*WHAT TO DO:* Find the word "dropdown" in the data below and copy each line that holds it.

*AVAILABLE RECORDS:*
-------------------------

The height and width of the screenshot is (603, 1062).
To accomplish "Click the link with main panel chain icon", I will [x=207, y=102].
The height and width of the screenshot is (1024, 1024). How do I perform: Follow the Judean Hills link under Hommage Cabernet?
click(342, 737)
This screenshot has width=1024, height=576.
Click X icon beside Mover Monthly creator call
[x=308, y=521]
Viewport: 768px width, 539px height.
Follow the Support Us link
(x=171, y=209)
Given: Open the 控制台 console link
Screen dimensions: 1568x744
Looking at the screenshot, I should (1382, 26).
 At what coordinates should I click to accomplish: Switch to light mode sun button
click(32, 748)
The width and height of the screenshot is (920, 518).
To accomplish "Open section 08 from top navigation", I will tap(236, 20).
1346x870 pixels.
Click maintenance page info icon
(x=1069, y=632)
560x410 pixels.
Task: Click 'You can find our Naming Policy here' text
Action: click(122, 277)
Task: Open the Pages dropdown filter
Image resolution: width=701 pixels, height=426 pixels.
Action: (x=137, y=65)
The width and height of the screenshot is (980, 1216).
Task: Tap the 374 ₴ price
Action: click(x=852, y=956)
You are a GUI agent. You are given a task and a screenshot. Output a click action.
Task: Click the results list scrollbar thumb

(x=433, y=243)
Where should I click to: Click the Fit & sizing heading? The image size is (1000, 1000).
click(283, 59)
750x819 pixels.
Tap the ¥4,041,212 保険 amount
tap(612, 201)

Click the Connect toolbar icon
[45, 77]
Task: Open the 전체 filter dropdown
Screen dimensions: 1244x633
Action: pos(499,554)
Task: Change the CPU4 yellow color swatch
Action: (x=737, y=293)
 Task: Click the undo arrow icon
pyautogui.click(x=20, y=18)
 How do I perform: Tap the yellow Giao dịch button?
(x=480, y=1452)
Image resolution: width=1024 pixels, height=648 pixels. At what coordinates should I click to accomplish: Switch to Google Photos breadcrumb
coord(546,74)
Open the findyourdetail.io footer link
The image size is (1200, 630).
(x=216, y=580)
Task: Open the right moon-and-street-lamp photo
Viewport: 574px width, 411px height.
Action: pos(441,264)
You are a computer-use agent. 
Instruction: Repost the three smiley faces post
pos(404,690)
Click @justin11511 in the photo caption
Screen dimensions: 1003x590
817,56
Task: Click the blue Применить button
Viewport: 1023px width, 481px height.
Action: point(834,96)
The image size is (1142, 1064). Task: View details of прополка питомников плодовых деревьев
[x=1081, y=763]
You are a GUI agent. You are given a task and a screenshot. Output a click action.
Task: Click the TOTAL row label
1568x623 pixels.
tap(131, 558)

-------------------------

*THE COMPLETED TASK:*
Task: Open the Pages dropdown filter
Task: Open the 전체 filter dropdown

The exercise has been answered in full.